YLKI diharapkan sering melakukan
pengumuman/imbauan melalui TV, radio, agar masyarakat selektif serta hati-hati
dalam membeli produk barang yang muncul bak cendawan di musim hujan. Juga
membuka ''kotak pengaduan'' bagi masyarakat yang menemukan, merasa dirugikan
dari produk barang yang digunakan. Dan, temuan yang disampaikan masyarakat
harus pula, segera diselesaikan tuntas.
Akhirnya, untuk melindungi konsumen dari ulah
produsen atau penjual yang nakal, semuanya kembali lagi kepada kita, dengan
harapan terus meningkatkan keseriusan, kepekaan dan kepedulian untuk mengontrol
penggunaan merek produk barang yang beredar di pasaran, agar konsumen terhindar
dari permainan kotor produsen/penjual.
Aspek Hukum Perlindungan Konsumen
Pengertian Konsumen
Terdapat
berbagai pengertian mengenai konsumen walaupun tidak terdapat perbedaan yang mencolok
antara satu pendapat dengan pendapat lainnya.
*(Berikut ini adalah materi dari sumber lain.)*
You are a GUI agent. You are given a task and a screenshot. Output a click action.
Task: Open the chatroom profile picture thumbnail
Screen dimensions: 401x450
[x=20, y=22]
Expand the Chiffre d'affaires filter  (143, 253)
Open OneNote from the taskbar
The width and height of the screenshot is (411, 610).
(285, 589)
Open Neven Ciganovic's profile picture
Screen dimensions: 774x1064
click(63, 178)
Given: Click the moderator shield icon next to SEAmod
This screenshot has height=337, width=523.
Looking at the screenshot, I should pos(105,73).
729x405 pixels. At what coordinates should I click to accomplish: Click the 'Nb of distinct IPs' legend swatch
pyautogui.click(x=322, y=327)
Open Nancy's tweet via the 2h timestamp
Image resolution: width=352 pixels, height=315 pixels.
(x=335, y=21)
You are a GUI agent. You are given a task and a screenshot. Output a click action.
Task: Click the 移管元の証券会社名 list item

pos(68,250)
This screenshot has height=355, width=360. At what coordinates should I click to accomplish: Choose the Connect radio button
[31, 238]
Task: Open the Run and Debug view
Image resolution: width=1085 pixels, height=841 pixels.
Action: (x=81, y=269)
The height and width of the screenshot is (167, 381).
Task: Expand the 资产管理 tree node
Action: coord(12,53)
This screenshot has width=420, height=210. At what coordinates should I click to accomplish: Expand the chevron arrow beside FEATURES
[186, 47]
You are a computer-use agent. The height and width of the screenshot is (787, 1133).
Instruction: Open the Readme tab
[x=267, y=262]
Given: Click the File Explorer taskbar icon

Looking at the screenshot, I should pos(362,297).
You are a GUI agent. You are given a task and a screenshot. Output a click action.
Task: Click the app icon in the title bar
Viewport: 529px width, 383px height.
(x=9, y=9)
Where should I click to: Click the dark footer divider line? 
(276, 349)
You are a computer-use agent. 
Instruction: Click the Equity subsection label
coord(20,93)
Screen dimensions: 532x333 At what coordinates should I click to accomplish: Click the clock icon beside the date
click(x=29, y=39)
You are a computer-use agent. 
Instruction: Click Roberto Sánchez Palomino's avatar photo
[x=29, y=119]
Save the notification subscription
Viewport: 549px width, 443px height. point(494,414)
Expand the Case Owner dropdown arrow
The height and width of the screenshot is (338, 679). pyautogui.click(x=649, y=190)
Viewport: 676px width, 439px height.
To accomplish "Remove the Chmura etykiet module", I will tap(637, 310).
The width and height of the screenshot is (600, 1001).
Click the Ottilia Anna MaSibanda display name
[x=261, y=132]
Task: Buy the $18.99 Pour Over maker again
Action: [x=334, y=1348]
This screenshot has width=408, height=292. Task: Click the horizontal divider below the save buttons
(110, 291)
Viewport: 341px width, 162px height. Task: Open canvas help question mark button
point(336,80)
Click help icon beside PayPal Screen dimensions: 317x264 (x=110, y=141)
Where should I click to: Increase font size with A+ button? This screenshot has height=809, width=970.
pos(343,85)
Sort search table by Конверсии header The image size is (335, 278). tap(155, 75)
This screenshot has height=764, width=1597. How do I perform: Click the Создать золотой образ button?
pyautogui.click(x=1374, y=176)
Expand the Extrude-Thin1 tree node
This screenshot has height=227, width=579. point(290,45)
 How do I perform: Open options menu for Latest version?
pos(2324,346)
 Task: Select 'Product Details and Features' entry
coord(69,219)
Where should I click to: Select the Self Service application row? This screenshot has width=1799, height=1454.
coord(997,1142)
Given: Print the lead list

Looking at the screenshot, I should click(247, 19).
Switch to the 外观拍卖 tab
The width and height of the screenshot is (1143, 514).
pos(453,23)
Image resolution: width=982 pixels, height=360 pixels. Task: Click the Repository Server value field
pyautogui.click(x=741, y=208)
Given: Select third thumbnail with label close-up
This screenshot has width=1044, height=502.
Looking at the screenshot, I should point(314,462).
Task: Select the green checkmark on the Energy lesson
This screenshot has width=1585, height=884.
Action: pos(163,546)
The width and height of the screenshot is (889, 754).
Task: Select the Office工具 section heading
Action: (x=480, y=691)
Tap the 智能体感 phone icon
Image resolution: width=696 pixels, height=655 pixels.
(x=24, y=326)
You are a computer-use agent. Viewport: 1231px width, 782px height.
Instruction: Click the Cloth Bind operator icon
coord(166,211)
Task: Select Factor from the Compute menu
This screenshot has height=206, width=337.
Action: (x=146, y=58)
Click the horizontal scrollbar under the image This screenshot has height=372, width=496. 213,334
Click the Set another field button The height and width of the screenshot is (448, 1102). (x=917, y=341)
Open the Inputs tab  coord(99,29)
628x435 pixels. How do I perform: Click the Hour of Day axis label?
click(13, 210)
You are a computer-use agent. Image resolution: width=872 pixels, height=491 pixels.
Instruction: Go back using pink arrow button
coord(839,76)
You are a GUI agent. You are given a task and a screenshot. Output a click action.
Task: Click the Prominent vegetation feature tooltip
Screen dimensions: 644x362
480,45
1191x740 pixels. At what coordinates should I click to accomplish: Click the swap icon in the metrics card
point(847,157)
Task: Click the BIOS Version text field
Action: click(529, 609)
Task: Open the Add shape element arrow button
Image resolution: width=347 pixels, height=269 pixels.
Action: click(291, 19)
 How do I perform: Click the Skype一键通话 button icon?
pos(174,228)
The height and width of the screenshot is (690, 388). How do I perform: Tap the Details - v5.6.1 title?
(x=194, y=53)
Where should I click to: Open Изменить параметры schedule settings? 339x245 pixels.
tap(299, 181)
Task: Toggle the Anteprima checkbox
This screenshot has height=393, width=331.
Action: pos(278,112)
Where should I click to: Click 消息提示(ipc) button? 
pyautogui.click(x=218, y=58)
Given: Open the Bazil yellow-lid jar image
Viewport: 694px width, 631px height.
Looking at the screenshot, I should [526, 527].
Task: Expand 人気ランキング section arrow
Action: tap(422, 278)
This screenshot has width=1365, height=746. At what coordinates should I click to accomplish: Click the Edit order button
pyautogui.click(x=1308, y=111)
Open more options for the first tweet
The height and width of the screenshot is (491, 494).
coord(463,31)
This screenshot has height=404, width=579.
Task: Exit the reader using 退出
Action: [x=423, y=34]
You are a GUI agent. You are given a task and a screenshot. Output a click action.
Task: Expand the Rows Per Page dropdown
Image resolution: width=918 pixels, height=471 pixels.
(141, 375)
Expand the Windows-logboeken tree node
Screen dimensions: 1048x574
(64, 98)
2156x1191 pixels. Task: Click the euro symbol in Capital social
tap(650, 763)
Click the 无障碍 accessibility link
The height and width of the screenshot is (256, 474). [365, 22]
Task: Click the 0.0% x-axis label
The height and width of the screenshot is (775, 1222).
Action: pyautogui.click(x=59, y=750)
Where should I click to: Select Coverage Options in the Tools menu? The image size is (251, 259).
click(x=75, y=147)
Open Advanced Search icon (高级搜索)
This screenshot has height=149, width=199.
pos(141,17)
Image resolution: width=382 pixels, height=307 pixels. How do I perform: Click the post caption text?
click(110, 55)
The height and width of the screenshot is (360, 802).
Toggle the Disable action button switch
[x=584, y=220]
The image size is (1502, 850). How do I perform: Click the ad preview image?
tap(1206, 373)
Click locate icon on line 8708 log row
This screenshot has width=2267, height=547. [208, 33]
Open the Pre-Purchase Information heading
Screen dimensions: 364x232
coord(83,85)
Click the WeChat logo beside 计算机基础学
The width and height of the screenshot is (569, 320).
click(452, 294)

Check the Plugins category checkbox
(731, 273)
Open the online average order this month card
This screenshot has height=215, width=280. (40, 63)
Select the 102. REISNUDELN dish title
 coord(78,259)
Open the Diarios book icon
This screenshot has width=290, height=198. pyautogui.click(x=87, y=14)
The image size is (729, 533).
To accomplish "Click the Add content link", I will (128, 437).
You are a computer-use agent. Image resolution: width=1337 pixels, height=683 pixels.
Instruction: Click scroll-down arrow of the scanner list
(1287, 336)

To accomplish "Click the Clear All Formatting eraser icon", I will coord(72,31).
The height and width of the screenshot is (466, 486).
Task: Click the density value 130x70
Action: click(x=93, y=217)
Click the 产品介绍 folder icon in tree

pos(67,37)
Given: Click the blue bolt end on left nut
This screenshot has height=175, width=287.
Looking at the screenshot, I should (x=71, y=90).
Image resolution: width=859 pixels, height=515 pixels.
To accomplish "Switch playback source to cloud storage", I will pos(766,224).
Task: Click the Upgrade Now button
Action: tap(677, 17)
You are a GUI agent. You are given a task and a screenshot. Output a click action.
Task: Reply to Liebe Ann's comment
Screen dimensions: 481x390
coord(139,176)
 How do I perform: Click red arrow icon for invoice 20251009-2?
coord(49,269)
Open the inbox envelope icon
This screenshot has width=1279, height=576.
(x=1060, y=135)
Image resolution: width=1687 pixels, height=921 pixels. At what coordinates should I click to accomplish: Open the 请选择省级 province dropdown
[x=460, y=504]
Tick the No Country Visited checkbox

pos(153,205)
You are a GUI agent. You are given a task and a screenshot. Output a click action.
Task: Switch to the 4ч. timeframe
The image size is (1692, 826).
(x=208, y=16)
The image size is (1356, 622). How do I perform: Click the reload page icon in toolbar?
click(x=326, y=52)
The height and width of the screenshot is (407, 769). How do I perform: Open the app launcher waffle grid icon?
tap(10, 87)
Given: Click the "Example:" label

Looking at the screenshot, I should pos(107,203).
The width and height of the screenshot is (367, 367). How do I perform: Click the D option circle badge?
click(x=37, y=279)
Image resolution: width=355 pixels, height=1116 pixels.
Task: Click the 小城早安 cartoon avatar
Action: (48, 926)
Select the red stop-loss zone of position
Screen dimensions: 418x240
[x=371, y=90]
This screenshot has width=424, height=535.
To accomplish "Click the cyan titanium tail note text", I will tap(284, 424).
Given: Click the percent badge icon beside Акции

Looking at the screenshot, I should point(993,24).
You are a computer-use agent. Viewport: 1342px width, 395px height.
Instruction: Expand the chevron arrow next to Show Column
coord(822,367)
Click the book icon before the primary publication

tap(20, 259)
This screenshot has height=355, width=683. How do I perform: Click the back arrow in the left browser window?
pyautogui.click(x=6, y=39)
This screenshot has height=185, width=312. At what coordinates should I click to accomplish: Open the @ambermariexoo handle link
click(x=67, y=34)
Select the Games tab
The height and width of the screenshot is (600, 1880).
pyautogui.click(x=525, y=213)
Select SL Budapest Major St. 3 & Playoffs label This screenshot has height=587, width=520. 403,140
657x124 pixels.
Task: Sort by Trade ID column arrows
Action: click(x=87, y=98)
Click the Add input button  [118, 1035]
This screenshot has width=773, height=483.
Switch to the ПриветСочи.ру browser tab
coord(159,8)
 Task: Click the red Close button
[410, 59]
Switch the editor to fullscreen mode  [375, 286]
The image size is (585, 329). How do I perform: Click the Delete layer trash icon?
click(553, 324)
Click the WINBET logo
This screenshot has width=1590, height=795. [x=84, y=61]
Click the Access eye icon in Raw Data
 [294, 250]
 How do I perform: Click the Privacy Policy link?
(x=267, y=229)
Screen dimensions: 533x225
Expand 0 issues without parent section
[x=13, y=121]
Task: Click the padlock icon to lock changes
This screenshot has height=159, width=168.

Konsumen sebagai peng-Indonesia-an istilah asing (Inggris) yaitu
consumer, secara harfiah dalam kamus-kamus diartikan sebagai "seseorang
atau sesuatu perusahaan yang membeli barang tertentu atau menggunakan jasa
tertentu"; atau "sesuatu atau seseorang yang mengunakan suatu
persediaan atau sejumlah barang". ada juga yang mengartikan " setiap
orang yang menggunakan barang atau jasa".
Dari
pengertian diatas terlihat bahwa ada pembedaan antar konsumen sebagai orang
alami atau pribadi kodrati dengan konsumen sebagai perusahan atau badan hukum
pembedaan ini penting untuk membedakan apakah konsumen tersebut menggunakan
barang tersebut untuk dirinya sendiri atau untuk tujuan komersial (dijual,
diproduksi lagi).
Banyak
negara secara tegas menetapkan siapa yang disebut sebagai konsumen dalam perundang-undangannya,
konsumen dibatasi sebagai "setiap orang yang membeli barang yang disepakati,
baik menyangkut harga dan cara-cara pembayarannya, tetapi tidak termasuk mereka
yang mendapatkan barang untuk dijual kembali atau lain-lain keperluan komersial
(Consumer protection Act No. 68 of 1986 Pasal 7 huruf C).
Selain
itu dalam rancangan akademik Undang-undang tentang Konsumen oleh Tim Peneliti
UI dalam Ketentuan Umum Pasal 1;
Dalam Undang-undang ini yang dimaksud
dengan :
Konsumen
adalah setiap orang atau keluarga yang mendapatkan barang untuk dipakai dan
tidak untuk dipakai dan tidak untuk diperdagangkan.
Tim
Peneliti UI tidak membatasi konsumen dalam hubungan dengan didapatkannya barang
yaitu dalam hal ini tidak perlu ada hubungan jual beli. Misalnya seorang kepala
keluarga yang membeli barang untuk dinikmati oleh seluruh anggota keluarga, Maka
anggota keluarga yang memakai walau tidak membeli langsung juga merupakan
kategori konsumen.
Berdasarkan
Undang-Undang No 8 Tahun 1999 tentang Perlindungan Konsumen yang mulai berlaku
satu bulan sejak penggggundangannya, yaitu 20 April 1999. Pasal 1 butir 2 mendefinisikan
konsumen sebagai … "Setiap orang pemakai barang dan/atau jasa yang
tersedia dalam masyarakat, baik bagi kepentingaan diri sendiri, keluarga, orang
lain, maupun mahluk hidup lain dan tidak untuk diperdagangkan."
Definisi
ini sesuai dengan pengertian bahhwa konsumen adalah end user / pengguna
terakhir, tanpa si konsumen merupakan pembeli dari barannng dan/atau
jasatersebut.
Hukum
konsumen belum dikenal sebagaimana kita mengenal cabang hukum pidana, hukum perdata,
hukum adaministrasi, hukum internasional, hukum adat dan berbagai cabang hukum lainnya.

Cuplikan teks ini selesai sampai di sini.